Kudos to David Weinfeld, who examined last month’s news of the termination of the TouchTunes-Victory Acquisition merger in a recent blog post. Well worth reading. David took the time to examine the proxy statement, something I was guilty of not doing in assuming the deal was all but done. He points out that Victory had spoken with several other companies in unrelated businesses before settling on TouchTunes as a target. This is not surprising, as the purpose of a Special Purpose Acquisition Company (SPAC) like Victory is to find the best potential acquisition(s) possible. It appears that Victory’s door to TouchTunes was opened through a relationship with a friend of Red McCombs, who had invested in Barfly prior to its acquisition by TouchTunes. McCombs is one of America’s wealthiest people, having made millions in the car business and as a co-founder of Clear Channel Communications. He has the kind of wealth that allowed him to own three professional sports teams at one time or another, and to endow the Business School at the University of Texas. Red is no slouch, and it is easy to see why having his track record associated with TouchTunes, even indirectly, made it more attractive to Victory.

Weinfeld goes on to examine the risk factors listed in the proxy statement. While the risk factors are very scary statements, they are fairly boilerplate and designed to cover the rear ends of the company making the offer and its investment bankers by making an investor aware of every possible thing that could cause their investment to go south. Those statements are probably not enough to scare off someone who had already invested in a SPAC with no declared target.

However, Weinfeld’s post does review the three daunting things that probably did sour the Victory voters. First, that the hockey stick revenue projections presented in the proxy require a significant leap of faith. Second, that TouchTunes has yet to generate any ad revenue from either Barfly or its massive network of jukeboxes, which relates back to the first item. And third, the astute observation that its PlayPortTT wireless product may have been better deployed as a smartphone app. Of the three, it is the ad revenue dilemma that resonates as an industry-wide challenge.

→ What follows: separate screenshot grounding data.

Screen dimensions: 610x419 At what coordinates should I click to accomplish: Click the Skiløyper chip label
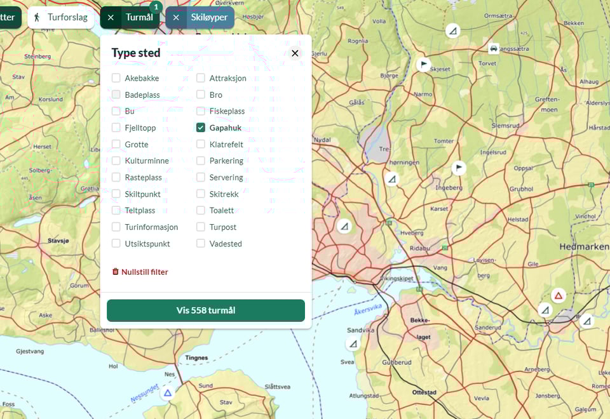point(209,18)
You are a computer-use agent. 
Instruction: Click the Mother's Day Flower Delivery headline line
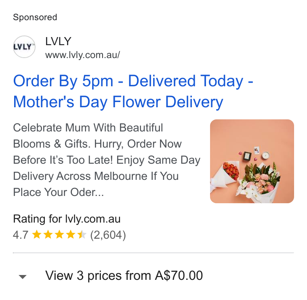click(118, 102)
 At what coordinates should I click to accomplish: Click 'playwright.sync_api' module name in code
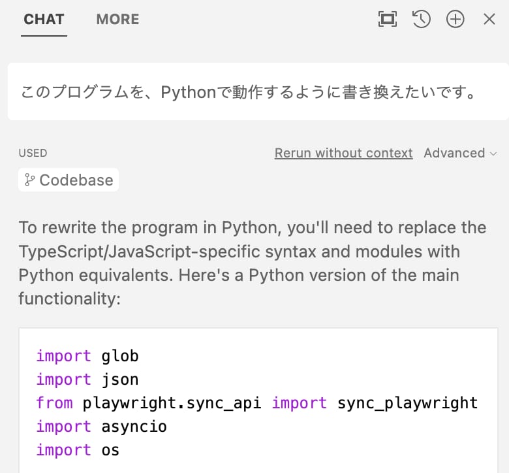(172, 403)
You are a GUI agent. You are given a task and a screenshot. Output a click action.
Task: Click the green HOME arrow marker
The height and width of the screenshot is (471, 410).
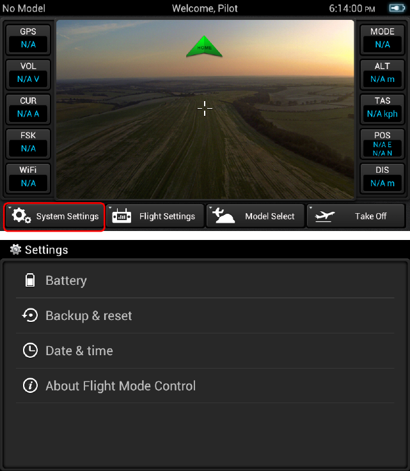coord(205,46)
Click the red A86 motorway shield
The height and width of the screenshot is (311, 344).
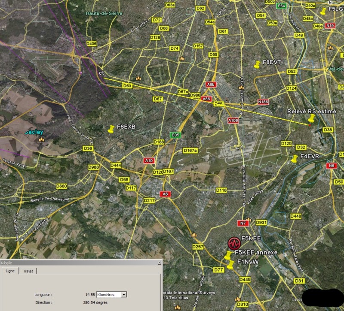coord(206,99)
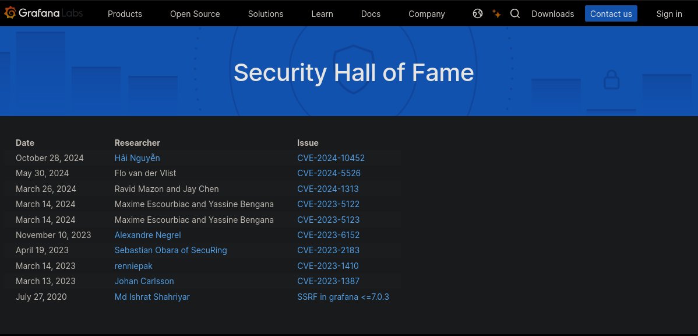Expand the Solutions dropdown

click(x=265, y=13)
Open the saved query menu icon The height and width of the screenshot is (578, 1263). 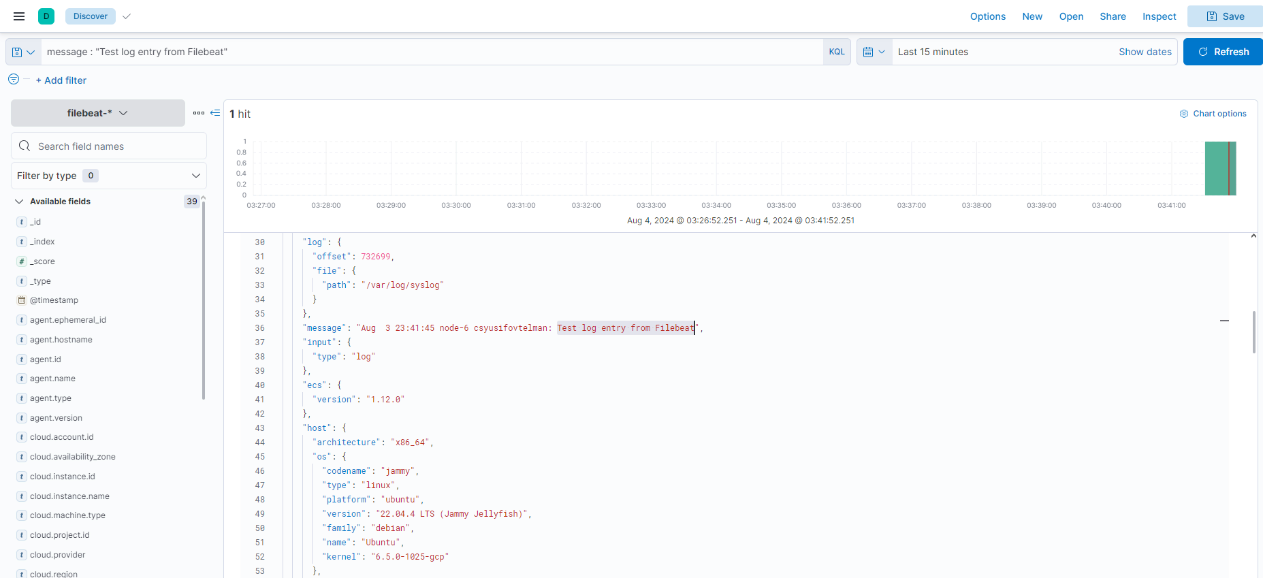(23, 52)
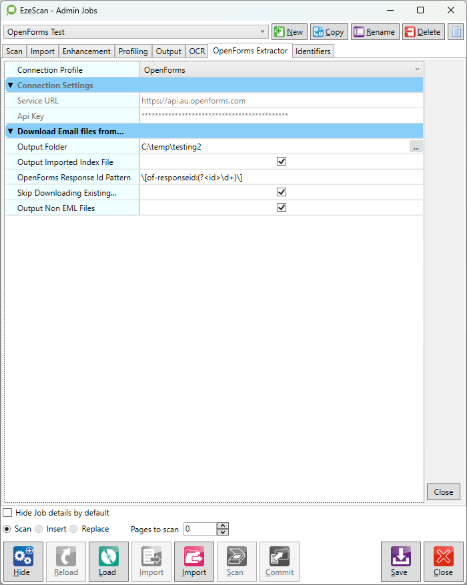Expand the Connection Profile dropdown
The image size is (467, 585).
tap(417, 69)
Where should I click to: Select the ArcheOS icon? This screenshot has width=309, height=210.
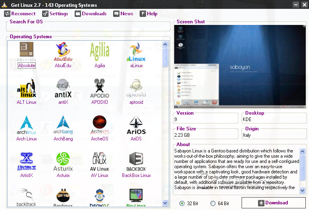coord(100,125)
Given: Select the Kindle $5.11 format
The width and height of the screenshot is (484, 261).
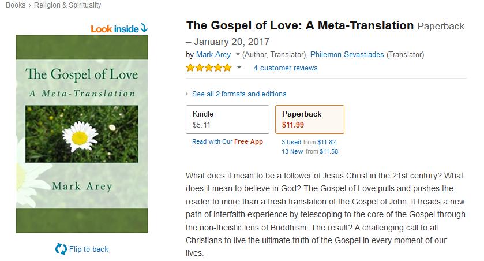Looking at the screenshot, I should point(227,119).
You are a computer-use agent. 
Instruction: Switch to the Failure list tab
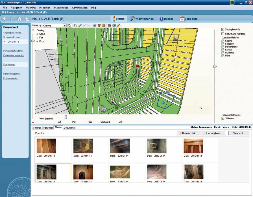[48, 128]
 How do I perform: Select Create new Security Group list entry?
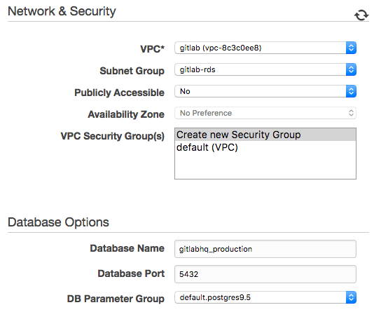(x=265, y=135)
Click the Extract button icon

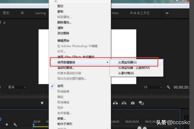point(124,103)
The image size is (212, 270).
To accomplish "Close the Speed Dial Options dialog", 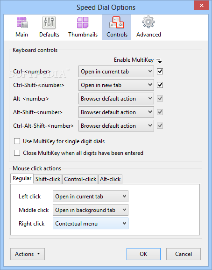I will coord(201,5).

TouchTunes has over 35,000 video jukeboxes installed that are by any measure a great example of how the internet and digital technology can effectively disrupt and displace entrenched solutions. Their digital screens are seen by millions of people every month, which would presumably be attractive to potential advertisers. But the devices were designed to be digital jukeboxes, and the S-4 filing indicates that TouchTunes expects to make substantial expenditures to continue “its expansion into additional revenue channels, including digital advertising”. So it appears that there is some work to be done to provide the scheduling, distribution, playout and reporting to support that expansion. The proxy statement makes it clear that TouchTunes has that expansion as a priority. Its 2008 acquisition of Barfly, which uses the oft-seen “L-frame” to wrap promotional messages and advertising around a live TV feed in bars, may or may not provide the foundation for some of that work. What is clear, however, is that the same conundrum that has slowed the flow of capital to the industry may well have impacted the TouchTunes/Victory deal: advertising sales.

There is an ongoing circular exercise going on between network owners, advertisers and sources of capital that has been seriously impacted by the fallout of the recession. Network owners need capital to launch their networks. Investors want to mitigate their risk more than ever before and are asking for evidence of revenue (advertising dollars) before investing. Media buyers want to see locations and independent assessment of reach and impressions. Network owners can’t provide that without capital.

The leap of faith to make the DOOH buy has been harder for media buyers to take even though we know they are moving toward out-of-home buys, because advertisers are cutting budget as well. It’s the old trickle down theory, and it is not fun to be the one getting trickled on. The result of all of this is that potential breakout deals like TouchTunes/Victory get shot down; terrific network concepts get delayed or never leave the incubator; and others can’t get past a pilot despite good performance.

The winners in this environment are the networks with existing footprint and advertiser relations and networks being launched by entities that don’t need other people’s money (corporations). I would advance the theory that forward thinking investors will invest in the best new network deals ahead of a recovery, and at advantageous terms. There won’t be a better time to get in than now. When the economic cycle recovers, ad budgets will expand, leaps of faith will be made, deals will be struck and capital will flow like its 1999. That can’t happen soon enough.